--- FRAGMENTO DE ORIGEN ---

Fue por esos años que aparecieron oficios que hablaban de la existencia de hechos concretos, que nos llevaban, contra todas las corrientes de gran presión, hacia una etapa de industrialización alentada por los hijos de los millones de inmigrantes que habían llegado a nuestras playas, cargados de valor y de esperanzas. Y uno de esos personajes con un pregón desconocido para Salta, llenó de pronto las calles con su grito cargado de acento extranjero. Fue el Botellero. Su anuncio por las calles sonaba como un toque agudo de clarín, con modulaciones casi idénticas a las del pescadero.

Llevaba delante de sí un rústico carrito que empujaba prácticamente con una mano, inclinando todo su peso sobre el vehículo, mientras que con la diestra ahuecada ante la boca, protegía el grito prolongado y casi intangible, donde anunciaba que era el Botellero. Este pregón nos llegaba a Salta desde la lejana y entonces legendaria Buenos Aires.

Los vecinos de la ciudad. Movidos por la curiosidad salían a la puerta de las casas, haciendo callar a los perros, para ver de qué se trataba ese nuevo grito, que a las amas de casa les sonaba como el de un nuevo vendedor ambulante, que ofrecía alguna mercadería, apta para ser llevada a la mesa familiar.

---

CONSIGNA DEL EJERCICIO: Según el fragmento sobre el Botellero, ¿desde qué ciudad llegaba a Salta su pregón? Los registros son un material independiente del texto.

--- DATOS PROPORCIONADOS ---

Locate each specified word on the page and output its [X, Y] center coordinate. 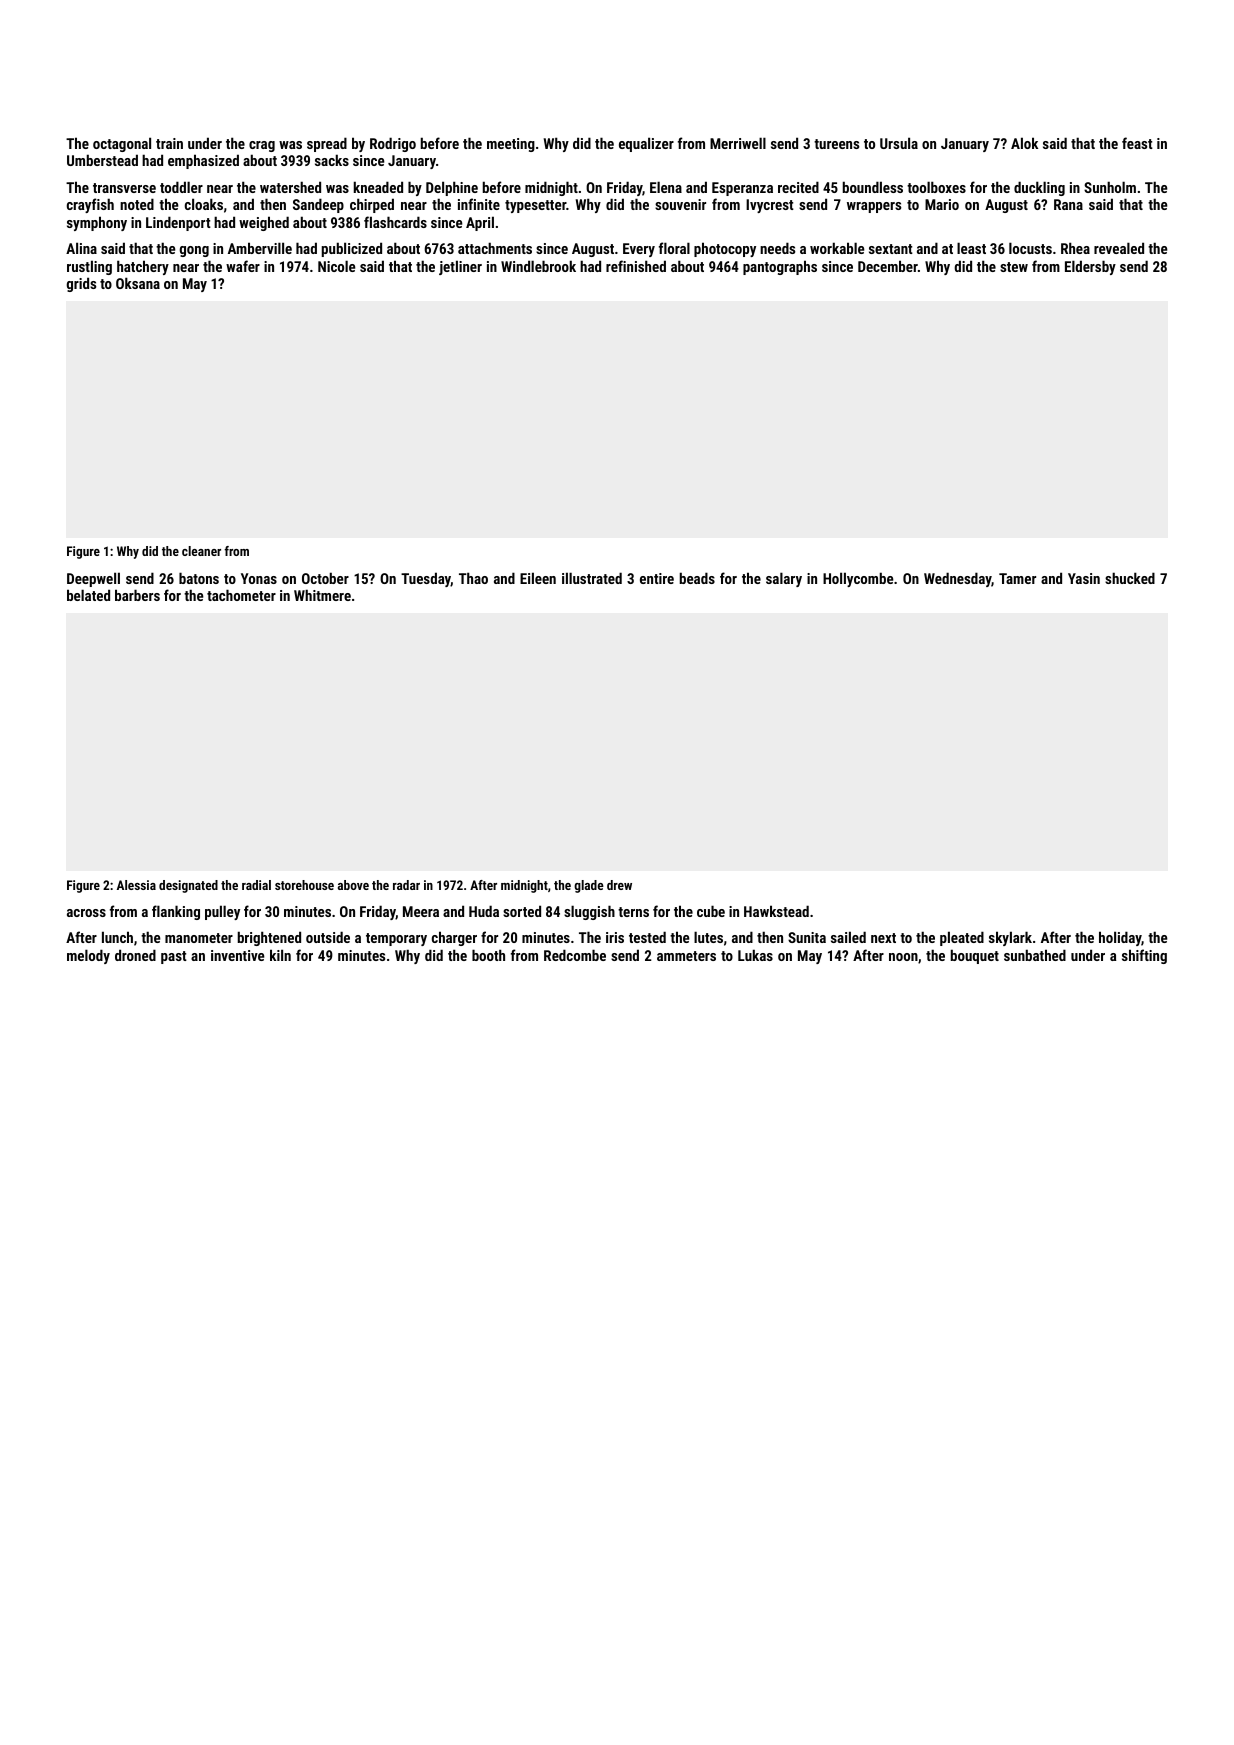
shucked [1130, 578]
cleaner [201, 551]
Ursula [899, 143]
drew [619, 885]
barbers [137, 595]
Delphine [452, 188]
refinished [636, 266]
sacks [332, 160]
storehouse [304, 885]
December [888, 266]
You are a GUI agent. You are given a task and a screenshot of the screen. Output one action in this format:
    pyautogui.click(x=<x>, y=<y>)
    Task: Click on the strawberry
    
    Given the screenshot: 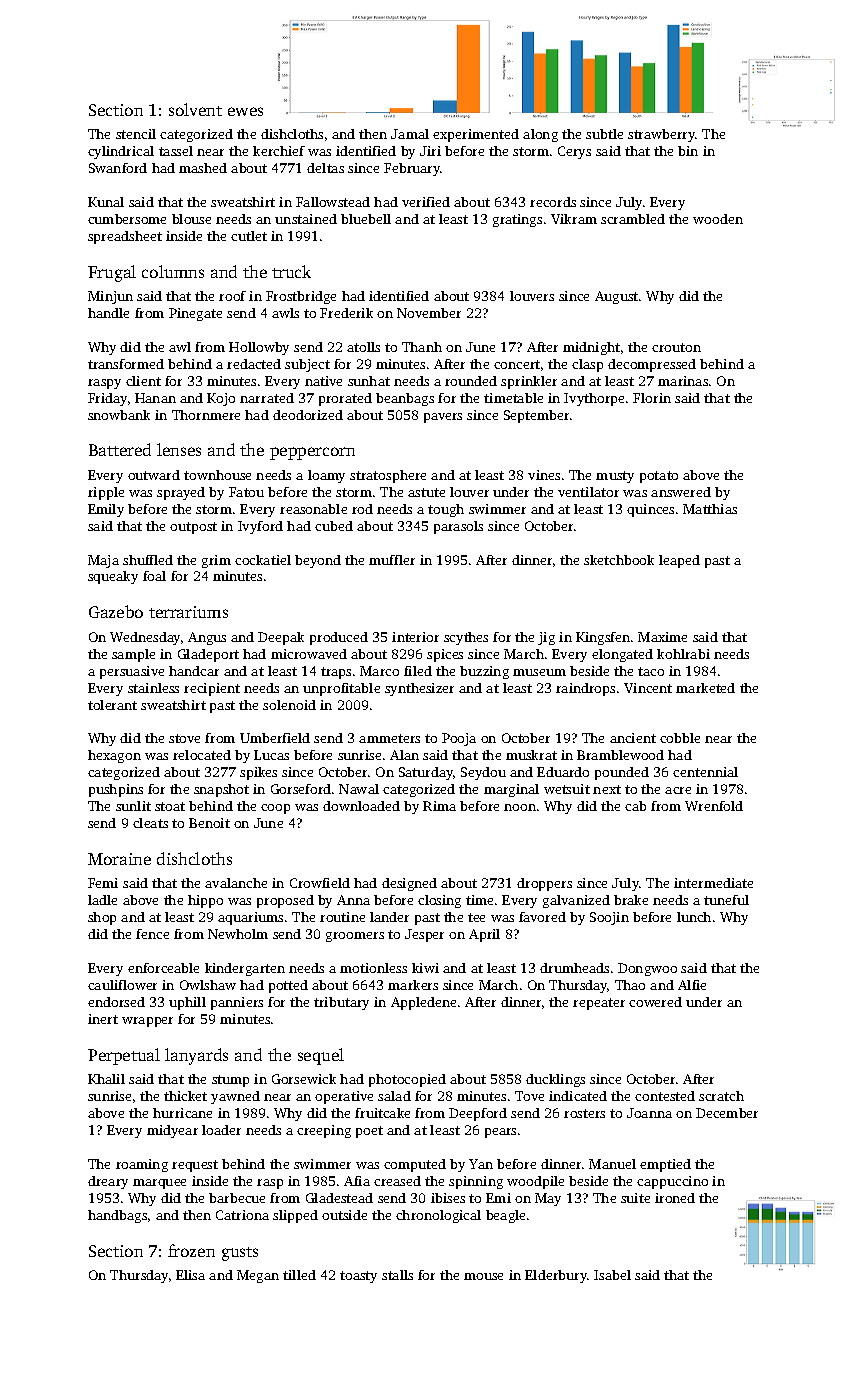 What is the action you would take?
    pyautogui.click(x=662, y=135)
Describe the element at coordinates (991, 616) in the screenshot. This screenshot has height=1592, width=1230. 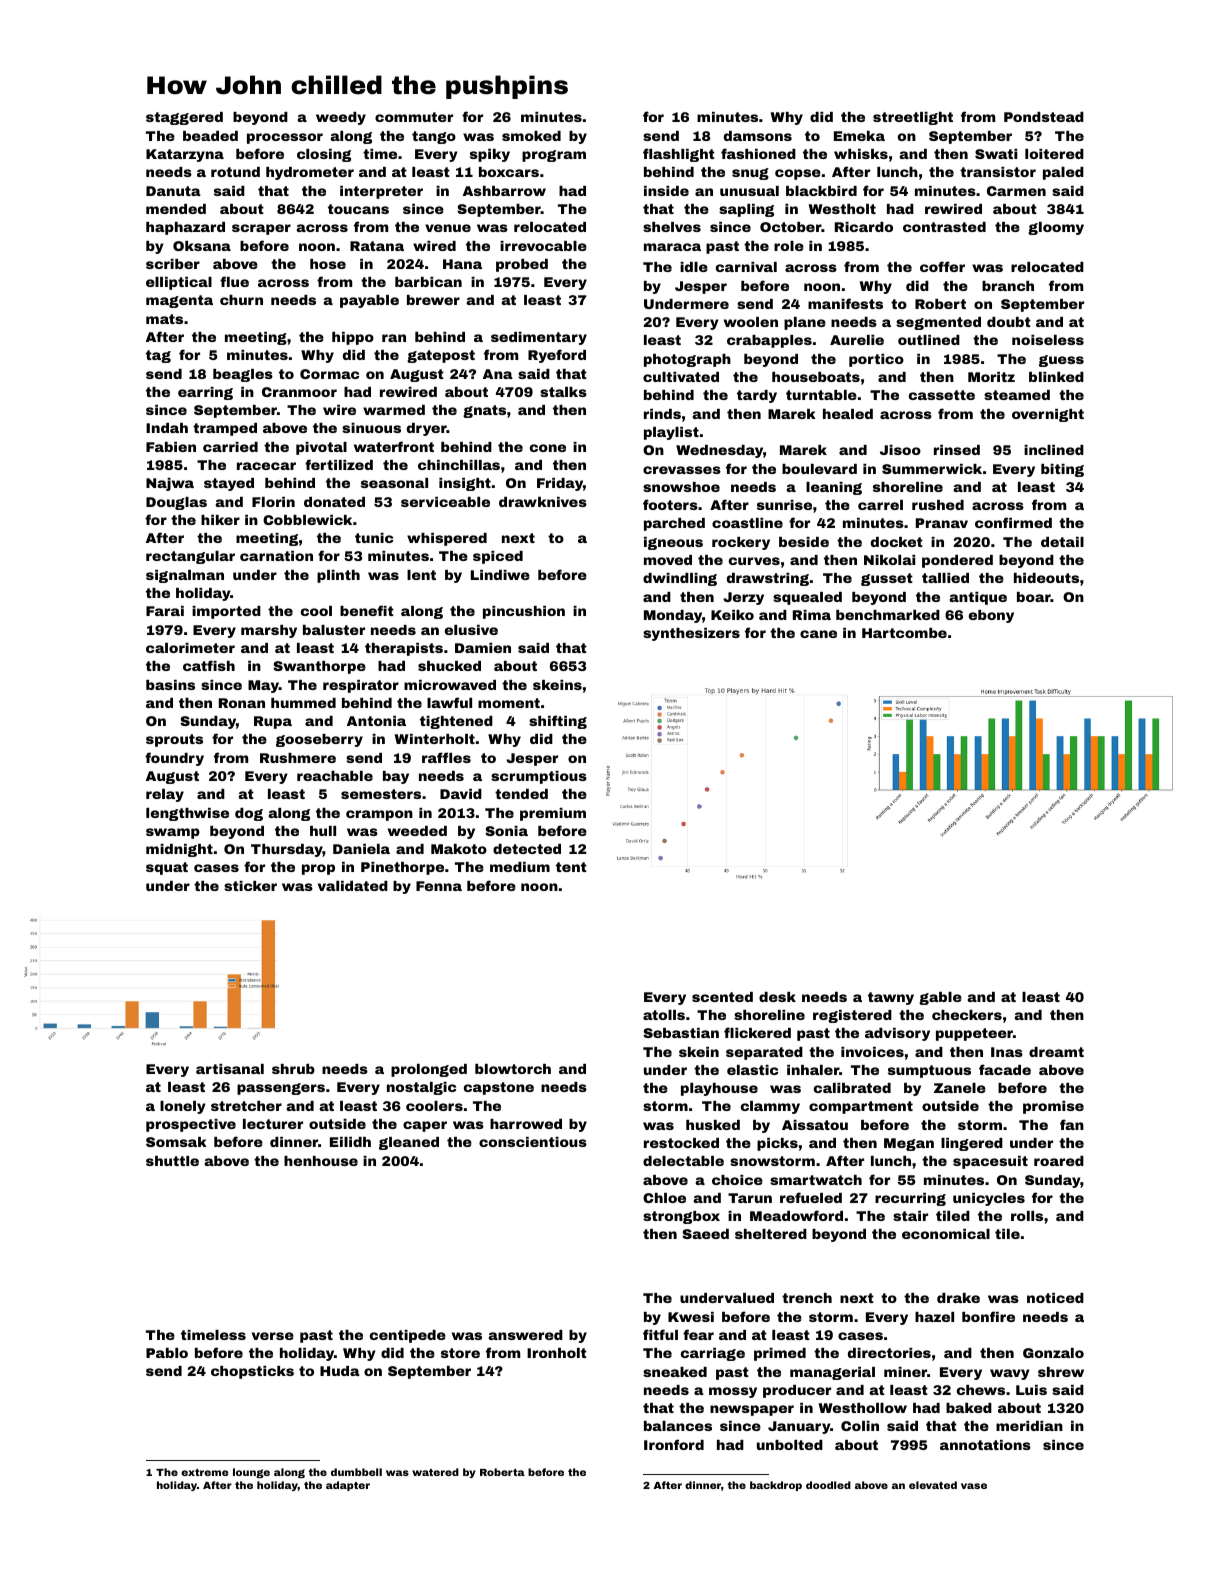
I see `ebony` at that location.
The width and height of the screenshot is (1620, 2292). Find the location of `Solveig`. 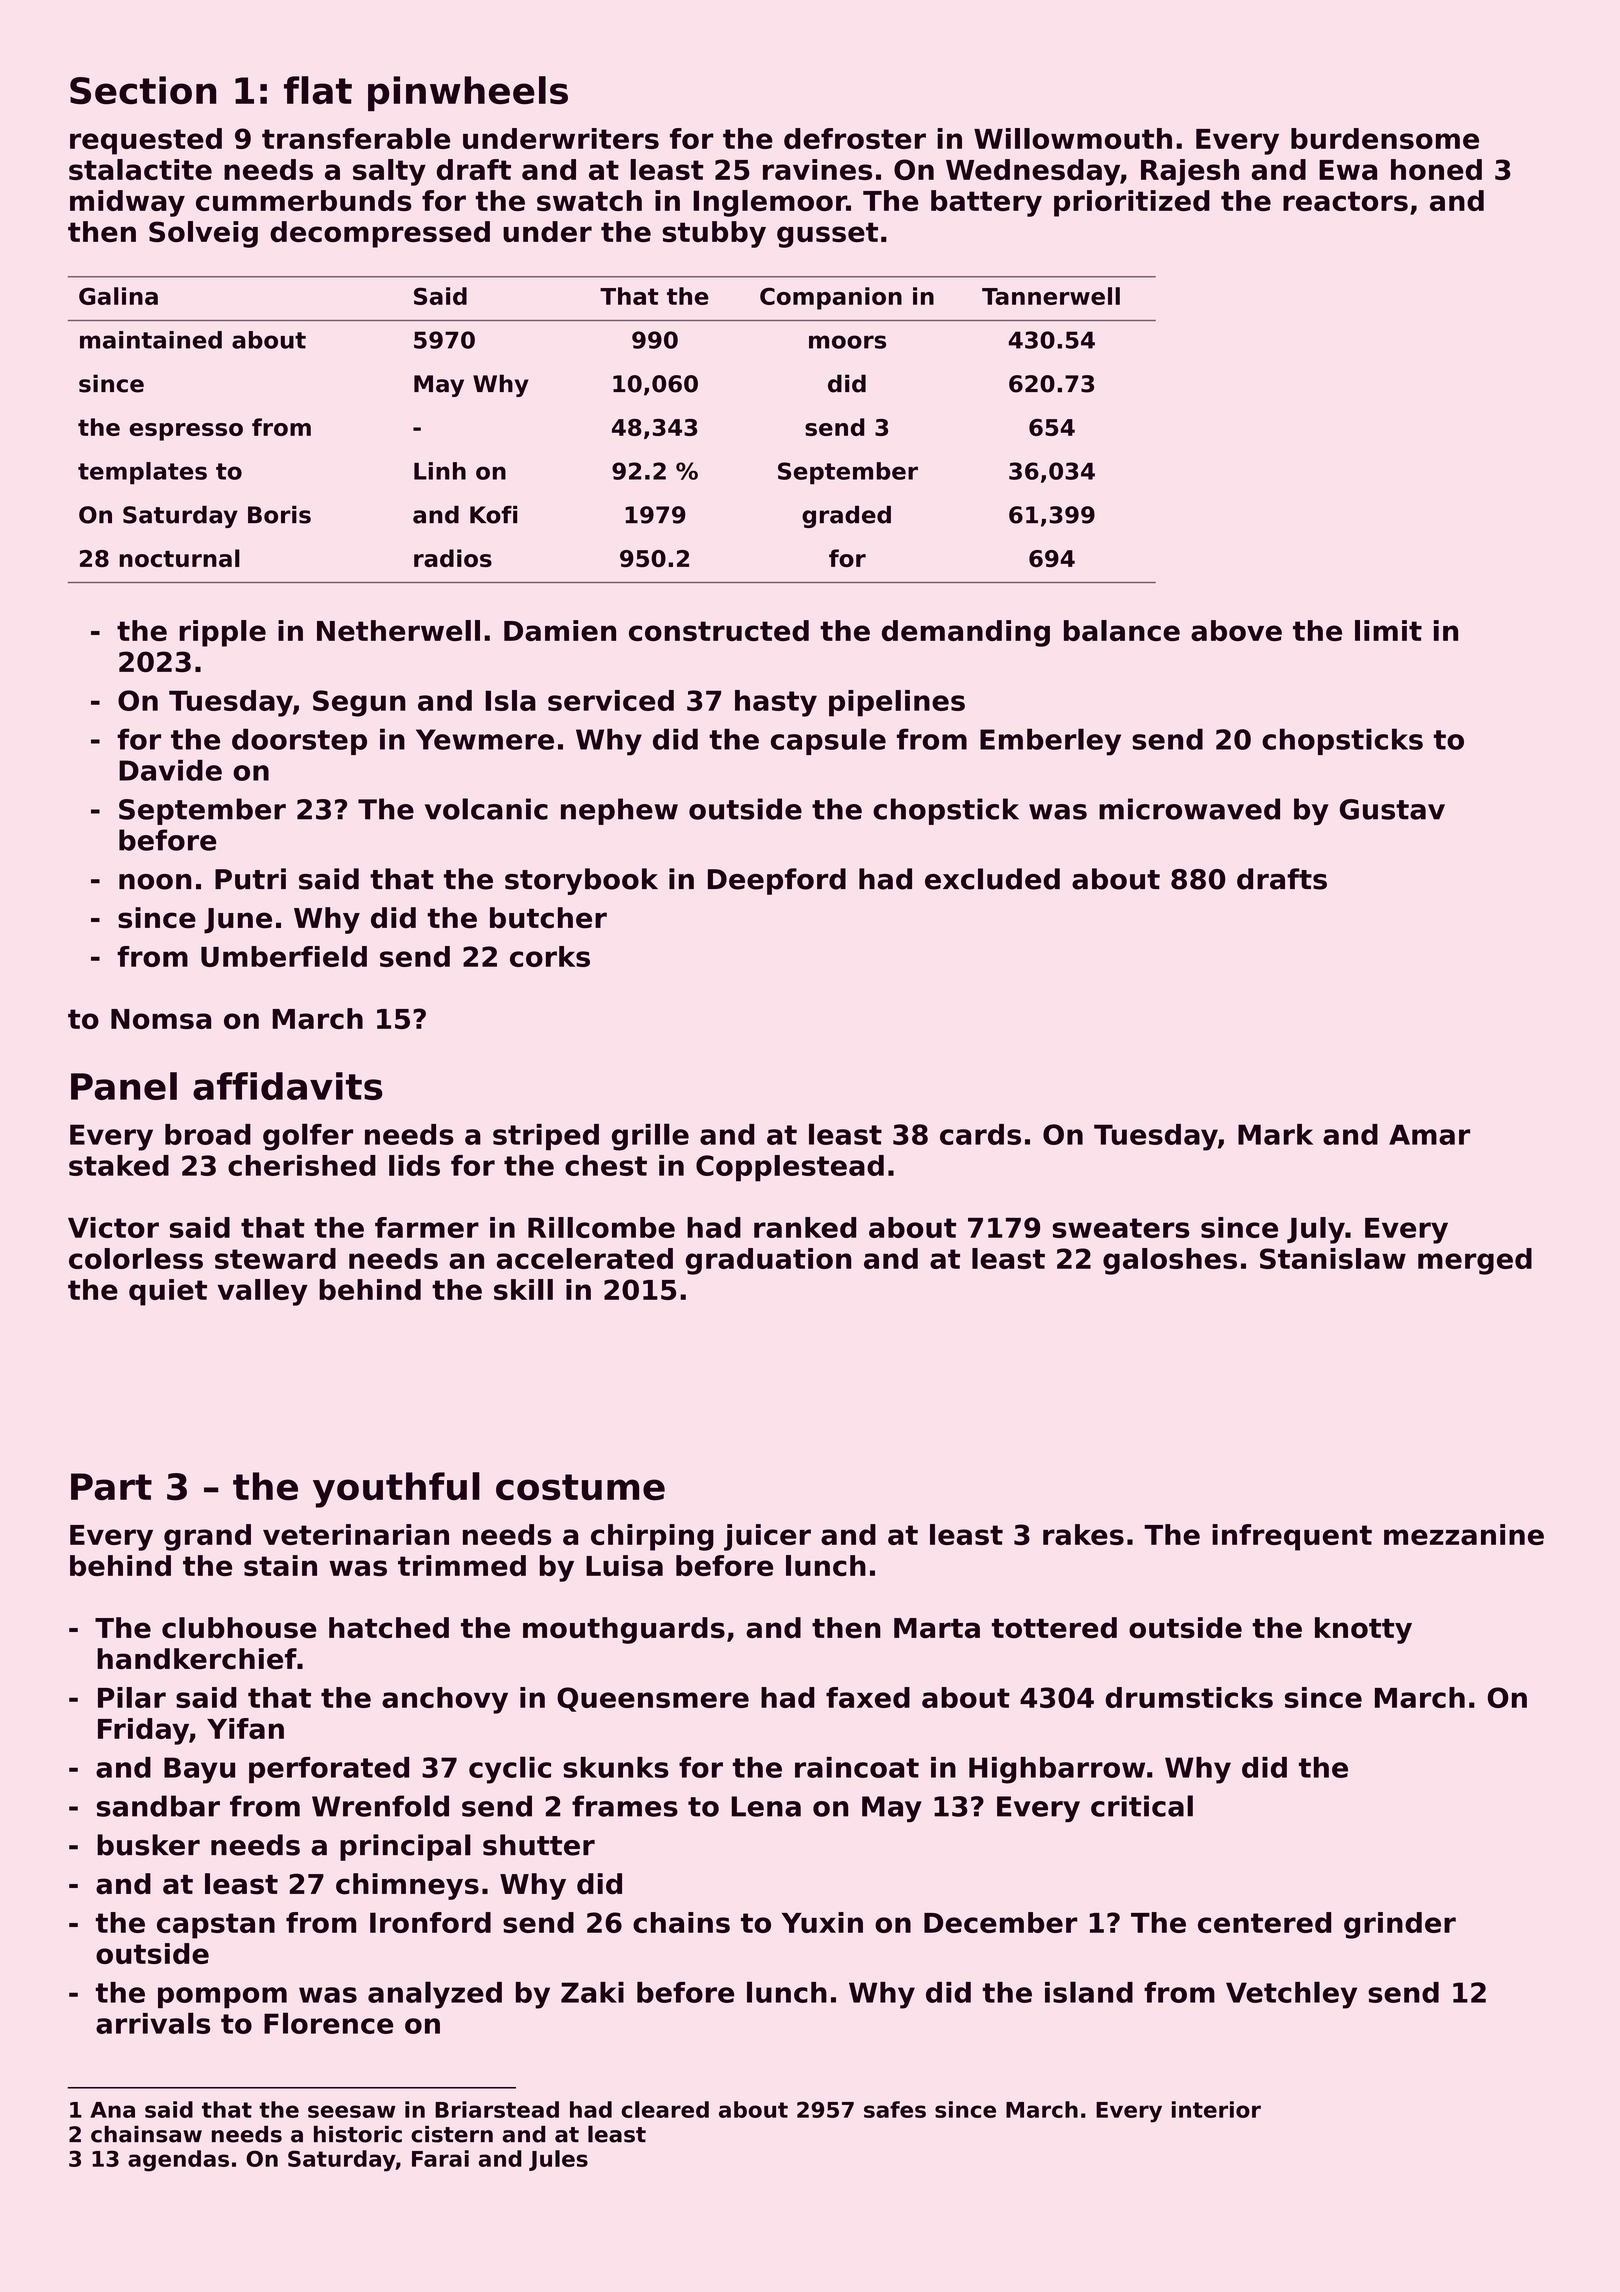

Solveig is located at coordinates (203, 234).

---

RESPUESTA: Desde la lejana y entonces legendaria Buenos Aires.